Xinhua, April 1, 2017 Adjust font size:

The United Nations on Friday issued a statement, welcoming efforts leading to peaceful settlement of Nagorno-Karabakh conflict.

Farhan Haq, Deputy Spokesman for UN Secretary-General Antonio Guterres, said in a press release that the UN had noted the recent statements by the Co-Chairs of the OSCE Minsk Group and by the OSCE Chairperson-in-Office and expressed "full support" for the call to the sides to refrain from any actions that would undermine the ceasefire agreement.

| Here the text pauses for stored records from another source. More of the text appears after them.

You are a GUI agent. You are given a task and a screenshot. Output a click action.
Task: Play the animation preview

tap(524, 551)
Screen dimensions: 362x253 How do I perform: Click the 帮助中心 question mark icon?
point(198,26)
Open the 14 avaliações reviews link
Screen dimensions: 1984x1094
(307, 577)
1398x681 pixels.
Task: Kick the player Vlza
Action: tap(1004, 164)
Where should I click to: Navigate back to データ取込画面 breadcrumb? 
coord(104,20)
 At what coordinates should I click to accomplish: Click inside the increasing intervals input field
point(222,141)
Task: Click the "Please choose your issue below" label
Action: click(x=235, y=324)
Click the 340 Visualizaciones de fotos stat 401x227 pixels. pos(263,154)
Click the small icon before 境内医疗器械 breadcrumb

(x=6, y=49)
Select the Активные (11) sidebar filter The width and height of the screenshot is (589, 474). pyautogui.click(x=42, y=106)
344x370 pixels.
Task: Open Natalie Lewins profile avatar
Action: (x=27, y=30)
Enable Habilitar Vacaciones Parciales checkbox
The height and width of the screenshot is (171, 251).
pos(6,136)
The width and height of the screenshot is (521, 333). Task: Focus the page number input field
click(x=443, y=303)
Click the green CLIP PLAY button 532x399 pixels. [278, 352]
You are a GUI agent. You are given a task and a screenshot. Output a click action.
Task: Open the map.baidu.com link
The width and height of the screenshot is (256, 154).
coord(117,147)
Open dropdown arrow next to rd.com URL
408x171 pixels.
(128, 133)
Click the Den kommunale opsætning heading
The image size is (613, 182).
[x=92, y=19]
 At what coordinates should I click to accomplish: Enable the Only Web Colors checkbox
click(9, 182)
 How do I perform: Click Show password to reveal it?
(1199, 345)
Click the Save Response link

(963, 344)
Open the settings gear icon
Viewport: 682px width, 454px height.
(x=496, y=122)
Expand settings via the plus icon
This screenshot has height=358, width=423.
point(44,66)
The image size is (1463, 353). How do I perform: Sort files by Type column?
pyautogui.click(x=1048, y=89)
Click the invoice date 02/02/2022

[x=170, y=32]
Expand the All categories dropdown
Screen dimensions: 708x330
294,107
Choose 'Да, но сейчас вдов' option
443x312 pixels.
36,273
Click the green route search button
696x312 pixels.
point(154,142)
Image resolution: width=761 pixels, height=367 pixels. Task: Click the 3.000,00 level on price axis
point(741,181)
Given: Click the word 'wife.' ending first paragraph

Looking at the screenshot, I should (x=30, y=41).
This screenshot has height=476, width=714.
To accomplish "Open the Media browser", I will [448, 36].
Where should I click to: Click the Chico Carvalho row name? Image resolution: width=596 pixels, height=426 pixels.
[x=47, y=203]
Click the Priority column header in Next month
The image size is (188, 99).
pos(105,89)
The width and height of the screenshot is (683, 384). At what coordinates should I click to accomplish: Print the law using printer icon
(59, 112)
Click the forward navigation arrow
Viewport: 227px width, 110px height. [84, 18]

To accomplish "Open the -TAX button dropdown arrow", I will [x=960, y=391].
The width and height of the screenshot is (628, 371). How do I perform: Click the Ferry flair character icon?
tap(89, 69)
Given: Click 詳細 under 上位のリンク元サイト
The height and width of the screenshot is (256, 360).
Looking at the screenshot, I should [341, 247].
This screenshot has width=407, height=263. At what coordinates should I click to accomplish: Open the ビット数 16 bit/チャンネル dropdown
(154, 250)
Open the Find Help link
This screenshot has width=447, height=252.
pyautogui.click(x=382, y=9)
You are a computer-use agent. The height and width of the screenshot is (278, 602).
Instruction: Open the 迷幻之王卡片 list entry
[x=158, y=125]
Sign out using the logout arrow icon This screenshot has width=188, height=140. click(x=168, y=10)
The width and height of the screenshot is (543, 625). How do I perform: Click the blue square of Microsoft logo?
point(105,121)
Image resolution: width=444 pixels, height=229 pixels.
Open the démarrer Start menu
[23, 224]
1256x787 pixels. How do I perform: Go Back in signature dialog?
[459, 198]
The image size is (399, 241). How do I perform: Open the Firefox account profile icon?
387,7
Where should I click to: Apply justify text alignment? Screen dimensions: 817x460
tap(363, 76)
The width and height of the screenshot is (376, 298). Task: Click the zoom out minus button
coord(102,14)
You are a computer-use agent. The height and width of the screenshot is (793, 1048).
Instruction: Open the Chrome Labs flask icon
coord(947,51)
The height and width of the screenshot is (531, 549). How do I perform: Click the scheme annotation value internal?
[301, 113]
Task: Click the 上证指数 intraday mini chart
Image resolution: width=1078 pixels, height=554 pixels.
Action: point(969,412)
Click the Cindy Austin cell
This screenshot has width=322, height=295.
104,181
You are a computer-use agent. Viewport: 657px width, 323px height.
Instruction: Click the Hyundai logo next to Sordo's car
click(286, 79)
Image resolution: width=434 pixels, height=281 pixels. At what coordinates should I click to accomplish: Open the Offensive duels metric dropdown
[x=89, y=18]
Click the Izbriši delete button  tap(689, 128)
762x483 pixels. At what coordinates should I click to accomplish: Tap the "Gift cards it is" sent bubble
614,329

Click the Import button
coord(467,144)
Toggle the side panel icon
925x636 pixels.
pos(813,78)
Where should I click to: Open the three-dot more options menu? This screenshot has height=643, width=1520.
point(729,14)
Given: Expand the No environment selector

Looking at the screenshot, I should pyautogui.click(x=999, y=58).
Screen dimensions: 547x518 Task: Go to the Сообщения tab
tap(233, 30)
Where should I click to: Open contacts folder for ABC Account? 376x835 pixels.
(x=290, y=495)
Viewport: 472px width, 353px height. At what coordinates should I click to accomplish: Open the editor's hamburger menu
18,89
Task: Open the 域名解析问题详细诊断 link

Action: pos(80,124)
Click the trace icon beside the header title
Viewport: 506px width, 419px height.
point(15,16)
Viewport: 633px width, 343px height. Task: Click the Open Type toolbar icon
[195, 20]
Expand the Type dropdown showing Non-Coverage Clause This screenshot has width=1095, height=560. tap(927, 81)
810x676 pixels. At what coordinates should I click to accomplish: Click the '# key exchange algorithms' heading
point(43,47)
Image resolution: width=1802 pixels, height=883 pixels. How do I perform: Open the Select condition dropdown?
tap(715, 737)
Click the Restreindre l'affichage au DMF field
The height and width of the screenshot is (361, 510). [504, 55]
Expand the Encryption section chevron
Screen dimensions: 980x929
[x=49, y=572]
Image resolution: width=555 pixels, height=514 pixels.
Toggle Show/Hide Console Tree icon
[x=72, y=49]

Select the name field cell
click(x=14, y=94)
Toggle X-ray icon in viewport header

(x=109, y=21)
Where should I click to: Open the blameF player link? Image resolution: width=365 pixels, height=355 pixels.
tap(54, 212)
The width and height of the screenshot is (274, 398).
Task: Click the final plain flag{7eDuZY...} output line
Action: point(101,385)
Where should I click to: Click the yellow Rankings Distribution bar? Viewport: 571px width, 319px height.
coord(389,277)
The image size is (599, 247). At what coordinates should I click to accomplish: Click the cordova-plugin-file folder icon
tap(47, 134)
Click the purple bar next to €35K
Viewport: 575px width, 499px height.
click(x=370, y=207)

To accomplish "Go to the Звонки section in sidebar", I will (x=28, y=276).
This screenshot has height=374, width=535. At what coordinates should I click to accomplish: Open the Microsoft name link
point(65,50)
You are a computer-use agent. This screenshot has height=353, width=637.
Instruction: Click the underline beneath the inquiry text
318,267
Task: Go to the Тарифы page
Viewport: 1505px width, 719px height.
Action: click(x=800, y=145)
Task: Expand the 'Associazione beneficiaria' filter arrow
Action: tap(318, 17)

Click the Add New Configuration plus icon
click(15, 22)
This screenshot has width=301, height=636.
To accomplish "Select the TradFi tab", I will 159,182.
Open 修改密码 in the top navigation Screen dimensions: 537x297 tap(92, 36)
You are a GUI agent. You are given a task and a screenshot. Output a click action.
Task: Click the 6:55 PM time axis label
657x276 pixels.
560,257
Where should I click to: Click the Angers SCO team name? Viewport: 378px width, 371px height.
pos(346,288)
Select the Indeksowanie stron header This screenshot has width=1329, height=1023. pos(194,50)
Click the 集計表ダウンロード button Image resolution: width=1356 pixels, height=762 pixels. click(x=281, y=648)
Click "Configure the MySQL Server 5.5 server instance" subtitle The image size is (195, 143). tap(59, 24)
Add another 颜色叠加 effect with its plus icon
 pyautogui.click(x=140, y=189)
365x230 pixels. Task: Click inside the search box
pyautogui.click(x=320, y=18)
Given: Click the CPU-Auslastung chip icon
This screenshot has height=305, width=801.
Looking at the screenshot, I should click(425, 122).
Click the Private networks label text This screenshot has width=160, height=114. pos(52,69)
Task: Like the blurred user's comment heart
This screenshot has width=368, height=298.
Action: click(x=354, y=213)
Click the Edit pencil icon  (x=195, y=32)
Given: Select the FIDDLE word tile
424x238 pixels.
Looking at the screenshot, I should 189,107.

"We welcome all efforts to reduce the level of tensions and call on all sides to demonstrate the necessary political will to resume substantive negotiations leading to a peaceful settlement of the Nagorno-Karabakh conflict," he said.

The Nagorno-Karabakh conflict entered its modern phase when the Armenian SRR (Armenian Soviet Socialist Republic) made territorial claims against the Azerbaijani SSR in 1988.

A fierce war broke out between Azerbaijan and Armenia over the Nagorno-Karabakh region. As a result of the war, Armenian armed forces occupied some 20 percent of Azerbaijani territory which includes Nagorno-Karabakh and seven adjacent districts, and over a million Azerbaijanis became refugees and internally displaced people.

The military operations finally came to an end when Azerbaijan and Armenia signed a ceasefire agreement in Bishkek in 1994.

Dealing with the settlement of the Nagorno-Karabakh conflict is the OSCE Minsk Group, which was created after the meeting of the CSCE Ministerial Council in Helsinki on March 24, 1992.

Besides, the OSCE Minsk Group has a co-chairmanship institution, comprised of Russian, the U.S. and French co-chairs, which began operating in 1996.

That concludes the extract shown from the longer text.